A CNSaúde estima que R$ 63 bilhões em aplicações financeiras das operadoras estejam vinculadas a ativos garantidores das empresas. Caso a regra seja aprovada hoje, haveria potencial de pelo menos R$ 30 bilhões desses recursos sejam  desbloqueados, para substituição por imóveis.

O problema, contudo, é que esses imóveis não têm liquidez.  “Uma mudança como essa traria instabilidade ainda maior para os clientes, uma vez que serviços podem ser reduzidos. Traria benefícios apenas para as operadoras”, afirma a advogada Renata Vilhena, do escritório Vilhena Silva Advogados.

O diretor da ANS, Jorge Aquino, em reunião de diretoria realizada em maio afirmou que a alteração poderia trazer maior sustentabilidade para o setor.

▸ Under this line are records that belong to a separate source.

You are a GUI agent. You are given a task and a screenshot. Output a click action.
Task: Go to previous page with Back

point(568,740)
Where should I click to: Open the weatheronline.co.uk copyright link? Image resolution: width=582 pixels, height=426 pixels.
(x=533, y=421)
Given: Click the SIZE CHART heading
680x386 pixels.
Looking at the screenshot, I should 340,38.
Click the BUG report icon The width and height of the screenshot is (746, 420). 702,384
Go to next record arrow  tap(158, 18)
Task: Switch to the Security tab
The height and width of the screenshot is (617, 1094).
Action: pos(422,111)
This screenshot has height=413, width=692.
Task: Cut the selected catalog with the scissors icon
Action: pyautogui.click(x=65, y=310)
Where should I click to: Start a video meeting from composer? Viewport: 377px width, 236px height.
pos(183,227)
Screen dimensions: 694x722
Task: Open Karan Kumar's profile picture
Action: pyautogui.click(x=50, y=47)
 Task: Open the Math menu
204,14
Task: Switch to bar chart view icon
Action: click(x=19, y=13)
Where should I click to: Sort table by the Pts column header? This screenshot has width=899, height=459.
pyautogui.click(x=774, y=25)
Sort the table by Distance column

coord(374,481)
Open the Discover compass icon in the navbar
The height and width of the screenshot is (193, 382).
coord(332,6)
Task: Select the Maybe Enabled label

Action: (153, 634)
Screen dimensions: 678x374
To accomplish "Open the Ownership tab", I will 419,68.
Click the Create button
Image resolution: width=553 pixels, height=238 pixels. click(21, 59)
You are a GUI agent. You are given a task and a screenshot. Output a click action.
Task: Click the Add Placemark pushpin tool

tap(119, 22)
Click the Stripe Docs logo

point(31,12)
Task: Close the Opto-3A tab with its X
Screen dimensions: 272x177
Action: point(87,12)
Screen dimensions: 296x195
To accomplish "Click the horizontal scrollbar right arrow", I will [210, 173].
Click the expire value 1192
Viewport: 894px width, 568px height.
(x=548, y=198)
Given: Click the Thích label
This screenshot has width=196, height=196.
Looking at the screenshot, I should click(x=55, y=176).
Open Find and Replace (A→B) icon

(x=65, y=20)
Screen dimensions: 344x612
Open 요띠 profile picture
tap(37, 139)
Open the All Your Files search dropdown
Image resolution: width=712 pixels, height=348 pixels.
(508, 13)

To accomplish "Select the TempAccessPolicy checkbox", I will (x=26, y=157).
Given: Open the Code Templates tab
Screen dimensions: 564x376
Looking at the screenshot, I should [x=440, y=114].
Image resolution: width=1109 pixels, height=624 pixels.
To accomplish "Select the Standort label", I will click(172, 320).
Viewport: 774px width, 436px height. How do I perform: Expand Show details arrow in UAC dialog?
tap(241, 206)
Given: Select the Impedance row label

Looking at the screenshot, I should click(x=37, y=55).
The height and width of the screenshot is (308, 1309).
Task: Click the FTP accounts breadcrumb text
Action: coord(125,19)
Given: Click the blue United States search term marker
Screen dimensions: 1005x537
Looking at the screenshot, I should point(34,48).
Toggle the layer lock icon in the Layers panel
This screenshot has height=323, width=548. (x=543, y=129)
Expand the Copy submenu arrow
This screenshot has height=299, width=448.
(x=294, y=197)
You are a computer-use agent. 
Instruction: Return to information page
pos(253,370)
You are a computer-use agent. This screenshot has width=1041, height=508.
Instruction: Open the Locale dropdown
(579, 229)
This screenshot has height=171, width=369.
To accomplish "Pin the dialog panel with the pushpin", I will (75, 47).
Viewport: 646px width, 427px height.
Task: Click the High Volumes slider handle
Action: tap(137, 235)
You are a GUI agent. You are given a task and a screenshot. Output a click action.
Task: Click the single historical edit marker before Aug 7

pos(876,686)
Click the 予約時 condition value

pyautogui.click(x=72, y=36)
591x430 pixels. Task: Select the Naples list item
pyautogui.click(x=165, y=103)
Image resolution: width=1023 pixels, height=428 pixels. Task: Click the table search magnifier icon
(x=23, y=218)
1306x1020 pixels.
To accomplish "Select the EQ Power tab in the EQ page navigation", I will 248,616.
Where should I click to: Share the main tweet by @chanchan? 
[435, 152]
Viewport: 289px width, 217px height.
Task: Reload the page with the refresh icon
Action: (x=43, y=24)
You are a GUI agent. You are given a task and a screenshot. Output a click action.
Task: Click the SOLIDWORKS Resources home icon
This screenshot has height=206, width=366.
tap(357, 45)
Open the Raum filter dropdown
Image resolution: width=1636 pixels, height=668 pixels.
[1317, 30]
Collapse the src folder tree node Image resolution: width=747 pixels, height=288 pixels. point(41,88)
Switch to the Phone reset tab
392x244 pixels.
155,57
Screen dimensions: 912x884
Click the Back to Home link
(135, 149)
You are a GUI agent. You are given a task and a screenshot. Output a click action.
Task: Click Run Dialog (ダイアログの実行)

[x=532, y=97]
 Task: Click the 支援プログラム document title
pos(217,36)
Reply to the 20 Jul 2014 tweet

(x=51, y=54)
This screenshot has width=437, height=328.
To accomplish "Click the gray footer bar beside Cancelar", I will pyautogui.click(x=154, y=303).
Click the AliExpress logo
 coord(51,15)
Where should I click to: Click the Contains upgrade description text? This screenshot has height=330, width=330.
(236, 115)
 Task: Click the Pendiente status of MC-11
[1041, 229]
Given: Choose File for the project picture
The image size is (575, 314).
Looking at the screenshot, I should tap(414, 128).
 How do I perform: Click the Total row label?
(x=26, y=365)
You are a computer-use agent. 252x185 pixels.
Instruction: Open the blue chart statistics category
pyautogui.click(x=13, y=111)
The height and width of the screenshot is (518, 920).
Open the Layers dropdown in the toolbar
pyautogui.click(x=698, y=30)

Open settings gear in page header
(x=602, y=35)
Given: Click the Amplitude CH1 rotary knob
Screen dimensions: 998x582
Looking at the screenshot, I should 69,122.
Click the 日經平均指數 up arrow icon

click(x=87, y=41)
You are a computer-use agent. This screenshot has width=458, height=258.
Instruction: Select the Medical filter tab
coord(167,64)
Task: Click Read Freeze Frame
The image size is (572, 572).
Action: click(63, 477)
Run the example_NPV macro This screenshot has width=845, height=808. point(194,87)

Ano passado, empresas se queixavam de apresentar um resultado operacional ruim, provocado sobretudo pelo aumento do uso de planos pelos consumidores, numa espécie de efeito rebote da covid-19.

Esse cenário, contudo, mudou. Desde o início do ano, como o JOTA já havia indicado a seus assinantes, operadoras apresentam sinais de recuperação. E isso se confirmou nos dados do último balanço da ANS.

No primeiro semestre de 2024, o setor registrou um lucro líquido de R$ 5,6 bilhões, o melhor resultado desde 2019. Quando os números foram divulgados, a agência classificou o momento como um “sólido caminho de retomada dos saldos positivos” do setor.

Para analistas ouvidos pelo JOTA, uma mudança no atual cenário apenas beneficiaria maus pagadores.

As críticas não são unânimes. Em entrevista concedida ao JOTA há poucas semanas, Rogério Scarabel, advogado do escritório M3BS Advogados e ex-presidente da ANS,  afirmou que a medida poderia manter as empresas em atividade. Para ele, haveria problema caso houvesse a extinção das garantias, o que não deve ocorrer.

Revisão técnica

Assim como mudanças nos ativos garantidores, a proposta de mudar as regras de revisão técnica ganhou corpo ano passado, com as queixas das operadoras de saúde sobre os ganhos do setor. “Os números mostram que empresas estão em uma situação confortável”, afirma Vilhena. Para a advogada, além de desnecessária, a mudança nas regras sobre reajuste de contratos antigos poderia expulsar consumidores dos planos, em razão do aumento das mensalidades. “Basta olhar o passado. O que aconteceu com empresas que usaram esse recurso? Uma regra seria uma espécie de cheque em branco para os usuários. Quando se trata de prestação de serviço em saúde, fica difícil imaginar qual reflexo isso poderá ter”, completou.

A Federação Nacional de Saúde Suplementar (FenaSaúde) foi procurada pelo JOTA, mas ainda não se manifestou. A Associação Brasileira de Planos de Saúde (Abramge) disse que iria comentar o tema apenas após a decisão final da ANS.